The amount it's okay to eat: What defines "too much" when it comes to sodium is a hotly debated topic, with some experts saying the standard guidelines (no more than 2,300 grams per day for healthy people; 1,500 mg if you're over 50, African-American, or have high blood pressure) are too restrictive. Talk to your doctor about what's best for you.
Likely sources: Dairy, desserts and the chip-and-dip combos you dig into at parties.
What they have in common: They're high in fat.
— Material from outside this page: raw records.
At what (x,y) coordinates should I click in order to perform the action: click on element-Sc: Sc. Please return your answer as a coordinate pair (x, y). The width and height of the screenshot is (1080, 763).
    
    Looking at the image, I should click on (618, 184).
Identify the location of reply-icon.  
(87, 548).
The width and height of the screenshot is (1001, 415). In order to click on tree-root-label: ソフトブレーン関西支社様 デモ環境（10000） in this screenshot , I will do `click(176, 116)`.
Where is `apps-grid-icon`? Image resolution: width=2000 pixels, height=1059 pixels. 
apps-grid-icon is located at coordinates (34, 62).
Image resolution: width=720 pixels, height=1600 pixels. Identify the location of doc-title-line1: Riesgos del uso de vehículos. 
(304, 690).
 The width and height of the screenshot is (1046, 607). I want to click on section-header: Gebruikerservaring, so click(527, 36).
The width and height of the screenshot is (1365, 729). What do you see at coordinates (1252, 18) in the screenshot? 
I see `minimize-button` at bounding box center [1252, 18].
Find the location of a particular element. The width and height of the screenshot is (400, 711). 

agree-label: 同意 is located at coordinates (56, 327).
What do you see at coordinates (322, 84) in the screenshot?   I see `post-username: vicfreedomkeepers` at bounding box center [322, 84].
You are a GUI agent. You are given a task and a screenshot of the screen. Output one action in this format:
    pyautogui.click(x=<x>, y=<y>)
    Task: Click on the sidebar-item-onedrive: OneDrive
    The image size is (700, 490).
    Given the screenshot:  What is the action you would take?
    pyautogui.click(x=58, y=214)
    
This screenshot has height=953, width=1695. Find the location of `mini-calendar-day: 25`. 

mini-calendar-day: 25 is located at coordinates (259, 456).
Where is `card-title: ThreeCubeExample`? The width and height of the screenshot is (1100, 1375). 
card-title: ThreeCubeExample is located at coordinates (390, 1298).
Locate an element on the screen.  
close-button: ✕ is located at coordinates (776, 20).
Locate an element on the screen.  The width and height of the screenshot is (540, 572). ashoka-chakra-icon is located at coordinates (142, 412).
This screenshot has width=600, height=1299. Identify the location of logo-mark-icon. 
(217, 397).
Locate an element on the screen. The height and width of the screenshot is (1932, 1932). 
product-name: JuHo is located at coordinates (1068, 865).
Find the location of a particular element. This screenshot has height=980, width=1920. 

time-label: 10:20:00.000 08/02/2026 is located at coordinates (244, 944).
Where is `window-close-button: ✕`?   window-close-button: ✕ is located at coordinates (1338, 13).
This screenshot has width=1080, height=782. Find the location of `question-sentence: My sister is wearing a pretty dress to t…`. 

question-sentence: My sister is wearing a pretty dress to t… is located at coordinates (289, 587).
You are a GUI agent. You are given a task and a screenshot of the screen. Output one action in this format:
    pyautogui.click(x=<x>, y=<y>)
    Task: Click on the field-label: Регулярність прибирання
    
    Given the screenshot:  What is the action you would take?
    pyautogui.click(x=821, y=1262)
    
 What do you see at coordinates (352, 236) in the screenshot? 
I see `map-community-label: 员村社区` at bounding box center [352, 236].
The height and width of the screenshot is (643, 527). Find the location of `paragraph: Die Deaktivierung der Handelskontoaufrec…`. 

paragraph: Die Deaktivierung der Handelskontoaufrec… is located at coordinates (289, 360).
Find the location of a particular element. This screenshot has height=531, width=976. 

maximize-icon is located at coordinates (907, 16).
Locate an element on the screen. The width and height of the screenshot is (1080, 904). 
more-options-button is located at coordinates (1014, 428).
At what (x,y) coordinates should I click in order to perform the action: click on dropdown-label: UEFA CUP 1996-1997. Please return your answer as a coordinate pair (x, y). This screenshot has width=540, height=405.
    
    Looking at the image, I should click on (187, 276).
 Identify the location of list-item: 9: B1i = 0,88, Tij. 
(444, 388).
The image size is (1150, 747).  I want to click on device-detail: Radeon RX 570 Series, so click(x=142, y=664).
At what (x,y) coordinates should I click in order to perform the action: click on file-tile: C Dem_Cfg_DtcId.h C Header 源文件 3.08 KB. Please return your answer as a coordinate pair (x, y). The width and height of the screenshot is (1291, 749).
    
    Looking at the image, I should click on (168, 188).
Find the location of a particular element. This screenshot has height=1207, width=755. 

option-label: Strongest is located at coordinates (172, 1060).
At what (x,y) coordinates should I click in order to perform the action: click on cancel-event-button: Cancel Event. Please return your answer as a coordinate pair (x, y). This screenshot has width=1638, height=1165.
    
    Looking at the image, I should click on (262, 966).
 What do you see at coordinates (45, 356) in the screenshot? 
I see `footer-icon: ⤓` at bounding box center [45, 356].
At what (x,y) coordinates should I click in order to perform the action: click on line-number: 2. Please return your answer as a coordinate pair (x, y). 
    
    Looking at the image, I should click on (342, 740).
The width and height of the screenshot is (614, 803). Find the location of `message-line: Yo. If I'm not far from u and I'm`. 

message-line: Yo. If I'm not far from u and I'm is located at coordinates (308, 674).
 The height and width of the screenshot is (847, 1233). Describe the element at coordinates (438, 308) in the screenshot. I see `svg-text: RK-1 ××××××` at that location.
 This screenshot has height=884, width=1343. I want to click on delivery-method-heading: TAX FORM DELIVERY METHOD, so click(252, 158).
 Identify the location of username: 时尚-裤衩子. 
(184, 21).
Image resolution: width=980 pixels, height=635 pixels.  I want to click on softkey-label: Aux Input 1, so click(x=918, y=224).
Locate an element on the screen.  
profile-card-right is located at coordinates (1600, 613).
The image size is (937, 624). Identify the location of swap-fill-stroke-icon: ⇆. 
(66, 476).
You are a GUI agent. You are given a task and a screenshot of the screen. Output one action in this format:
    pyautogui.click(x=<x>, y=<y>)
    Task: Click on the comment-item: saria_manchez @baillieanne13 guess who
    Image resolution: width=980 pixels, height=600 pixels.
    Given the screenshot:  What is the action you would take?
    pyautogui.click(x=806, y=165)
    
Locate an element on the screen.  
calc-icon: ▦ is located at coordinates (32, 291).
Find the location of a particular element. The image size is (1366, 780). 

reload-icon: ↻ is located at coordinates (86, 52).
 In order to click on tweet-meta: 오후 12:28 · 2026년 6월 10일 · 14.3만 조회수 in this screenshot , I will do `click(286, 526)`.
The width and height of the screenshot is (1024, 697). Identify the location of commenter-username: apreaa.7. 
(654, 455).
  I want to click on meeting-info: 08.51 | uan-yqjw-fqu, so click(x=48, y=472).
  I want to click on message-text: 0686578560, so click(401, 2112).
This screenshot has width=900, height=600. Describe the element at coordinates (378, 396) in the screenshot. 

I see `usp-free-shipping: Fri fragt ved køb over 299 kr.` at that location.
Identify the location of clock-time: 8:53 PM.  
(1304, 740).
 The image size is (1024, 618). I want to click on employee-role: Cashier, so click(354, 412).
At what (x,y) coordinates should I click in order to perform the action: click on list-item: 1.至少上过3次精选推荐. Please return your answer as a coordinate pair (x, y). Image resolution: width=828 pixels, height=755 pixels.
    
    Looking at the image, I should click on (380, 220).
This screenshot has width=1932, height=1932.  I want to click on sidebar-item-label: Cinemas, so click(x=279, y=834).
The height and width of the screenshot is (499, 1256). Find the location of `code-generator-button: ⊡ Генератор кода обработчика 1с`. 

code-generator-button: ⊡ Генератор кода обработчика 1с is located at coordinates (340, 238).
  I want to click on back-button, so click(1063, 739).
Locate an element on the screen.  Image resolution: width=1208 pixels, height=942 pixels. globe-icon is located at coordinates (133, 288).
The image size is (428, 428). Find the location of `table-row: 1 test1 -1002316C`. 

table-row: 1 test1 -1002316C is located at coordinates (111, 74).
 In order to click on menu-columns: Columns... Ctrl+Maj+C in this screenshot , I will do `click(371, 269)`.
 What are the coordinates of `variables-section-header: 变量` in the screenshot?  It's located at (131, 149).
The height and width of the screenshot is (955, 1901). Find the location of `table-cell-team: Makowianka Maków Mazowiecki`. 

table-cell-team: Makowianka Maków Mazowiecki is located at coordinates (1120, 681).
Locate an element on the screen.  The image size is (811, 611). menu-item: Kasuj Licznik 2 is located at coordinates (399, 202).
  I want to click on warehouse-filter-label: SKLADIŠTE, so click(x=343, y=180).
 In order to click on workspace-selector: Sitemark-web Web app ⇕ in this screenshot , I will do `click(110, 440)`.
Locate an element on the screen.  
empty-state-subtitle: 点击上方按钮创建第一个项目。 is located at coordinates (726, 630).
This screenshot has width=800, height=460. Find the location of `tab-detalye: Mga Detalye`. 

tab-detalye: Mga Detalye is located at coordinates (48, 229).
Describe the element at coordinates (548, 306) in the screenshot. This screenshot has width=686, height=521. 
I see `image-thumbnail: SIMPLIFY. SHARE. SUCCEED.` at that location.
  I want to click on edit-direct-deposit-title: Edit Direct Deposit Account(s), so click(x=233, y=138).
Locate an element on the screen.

Science says: The list of healthy fat's benefits continues to grow. But a diet that's too high in total fat may affect your emotions, according to research in the International Journal of Obesity. Mice put on a high-fat diet (58 percent of their calories came from fat) developed signs of despair, anxious behavior and increased levels of a protein that's known to be higher in depressed people (brain-derived neurotropic factor). And saturated fat may be particularly harmful, says study co-author Stephanie Fulton, PhD, associate professor of nutrition at the Montreal Diabetes Research Center at the University of Montreal.
The amount that's okay to eat: Aim to get between 56 and 78 grams of good-for-you mono and polyunsaturated fat per day (think fish, nuts and avocados). Cut off daily saturated fat at 16 grams (the amount you'd get from three slices of cheddar cheese). (Based on a 2,000-calorie-per-day diet).